Task requirements: From the line that includes "Given: Expand the" to the last line of the records, inclusive, repeat each line exactly.

### Entries supplied

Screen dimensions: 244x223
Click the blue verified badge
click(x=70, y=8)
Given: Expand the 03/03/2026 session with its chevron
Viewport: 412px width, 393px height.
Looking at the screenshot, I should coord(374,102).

######

Task result:
Given: Expand the 03/03/2026 session with its chevron
Viewport: 412px width, 393px height.
Looking at the screenshot, I should coord(374,102).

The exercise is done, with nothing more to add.